The family reunion started off as a giant 80th birthday party for my mother, but we weren't all able to convene until the long Labor Day weekend. The weather was perfect, cool and crisp and clear with just a hint of an early autumn ahead.
My cousin Linda and her husband drove through Cincinnati from Detroit and picked me up on Friday morning, and we set off with high energy. We were glad to see each other and instantly at ease, like slipping into warm bath water.
When we got to Alabama, Mother was in her kitchen just like I'd imagined her, smelling like Ivory soap and Jergens lotion. Her great-grandson was in the backyard looking for the rabbit who lives there.
Everyone else drifted in a few minutes later, and all of us -- sisters and cousins, nephews, nieces and grandchildren, hugging and kissing -- moved on up the hill to my sister's house for dinner. Everybody pitched in with the work; when we were done, we moved through the house like nomads, lighting in different places for a time, talking to first one, then another.
My nephew played tunes on the guitar, and we sang, it seemed to me, as sweetly as we did when we were children. My cousins remembered the names of old songs we used to know, and we sang them as if we were riding the proverbial bicycle. We remembered every lyric.
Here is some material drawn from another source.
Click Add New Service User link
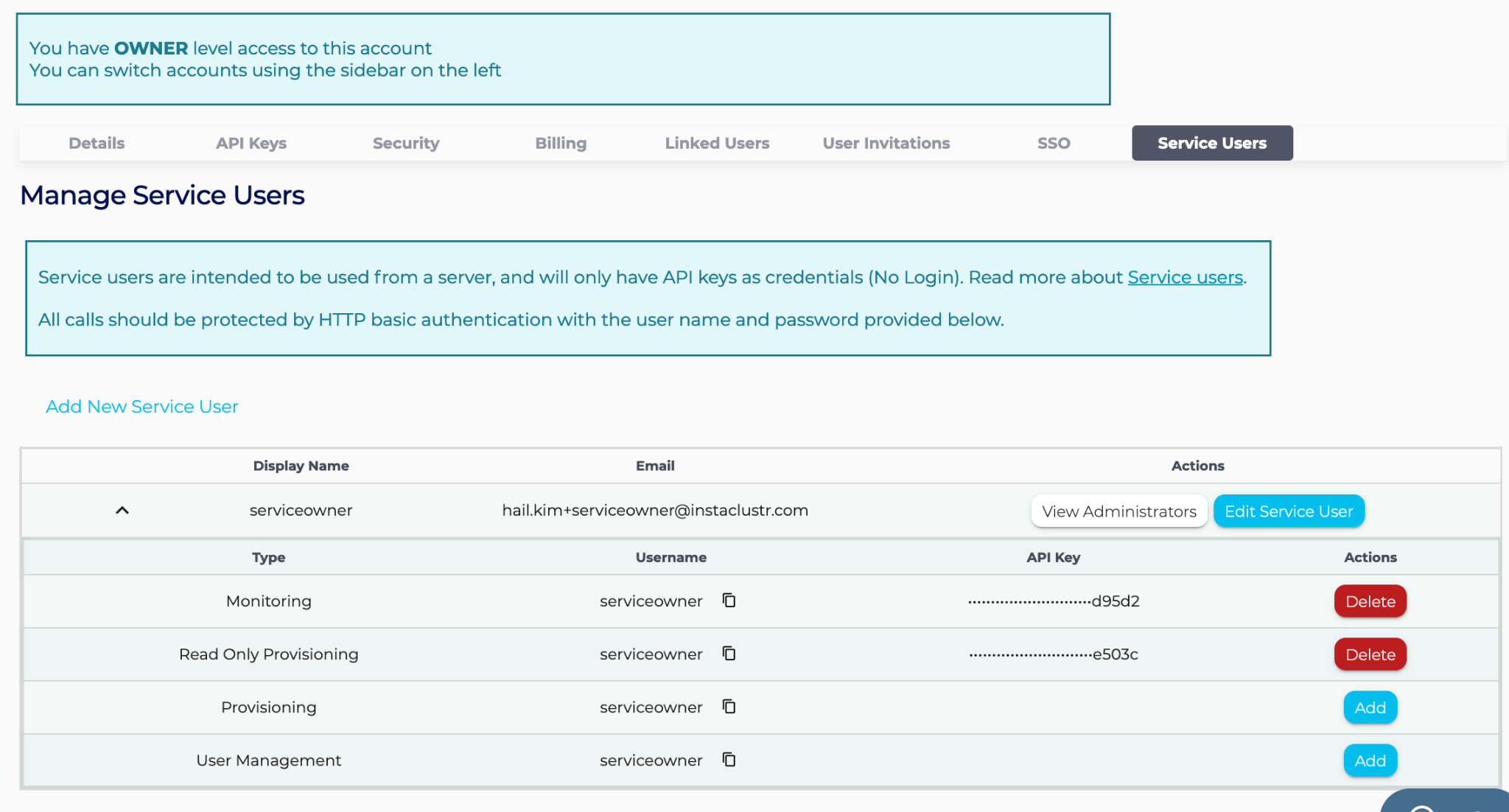(x=142, y=407)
When we were children, the public schools still offered an excellent music program, and my cousin Sandra and I studied under a Russian violin teacher named Ara Zerounian. We had piano lessons, of course, and since everyone in my family sang, the girls and I started singing together.
It wasn't easy stuff either. We sang complexly written and arranged music by Broadway songwriters with four- or five-part harmonies.
In those days, music stores were everywhere, and they sold a lot of arrangements for small vocal groups, pieces from composers like Sigmund Romberg and Rodgers and Hart.
"Indian Love Call" was one of our favorites, but we liked other, more "modern" songs, too. They were complex, and we spent a lot of time practicing to get the parts exactly right.
Harmony isn't easy. It requires discipline and concentration. It has a lot of stops and starts, a lot of ups and downs, and it works best with the right combination of voices.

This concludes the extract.